## Data excerpts
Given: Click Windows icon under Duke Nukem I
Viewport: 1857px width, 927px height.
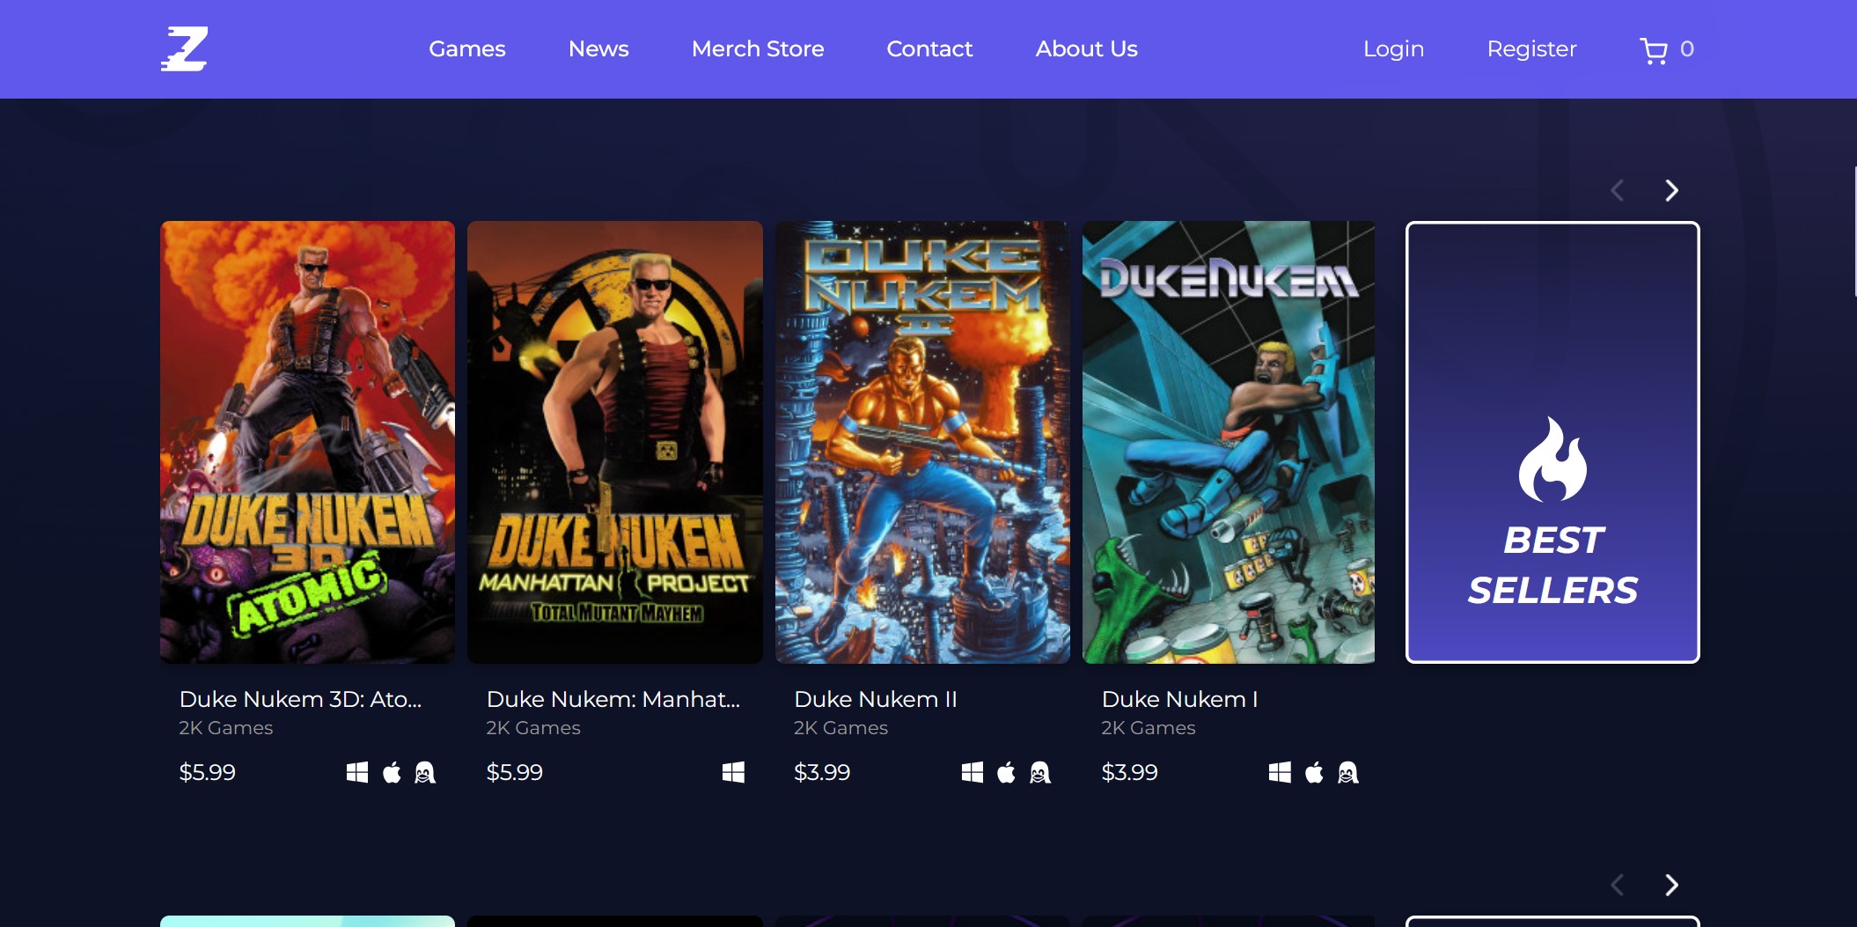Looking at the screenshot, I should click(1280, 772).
---
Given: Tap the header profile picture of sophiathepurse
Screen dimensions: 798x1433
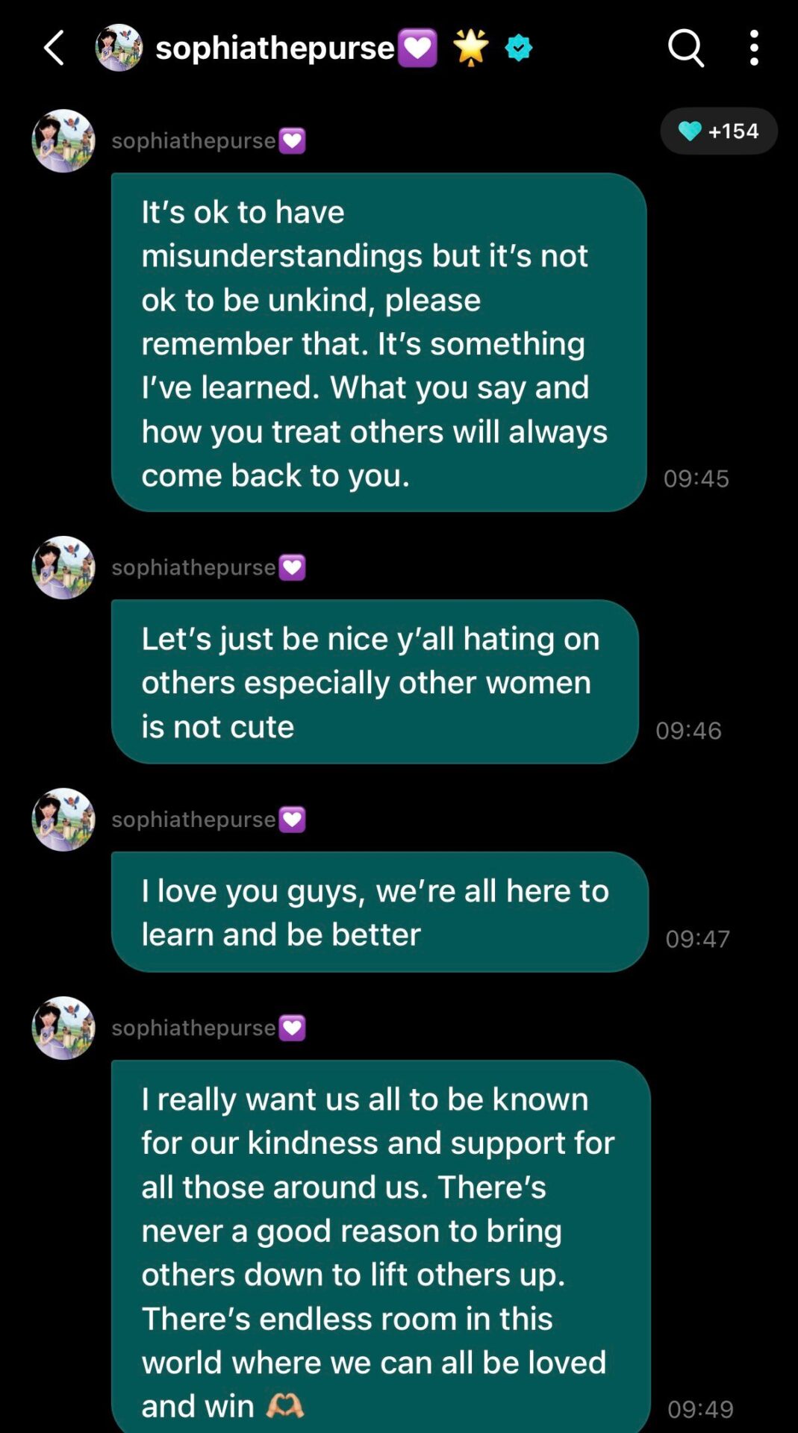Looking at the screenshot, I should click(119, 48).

## Directions for this task
The result is a copy of every line above where the word "Given" shows up.

## Answer
Given: Click Windows icon under Duke Nukem I
Given: Tap the header profile picture of sophiathepurse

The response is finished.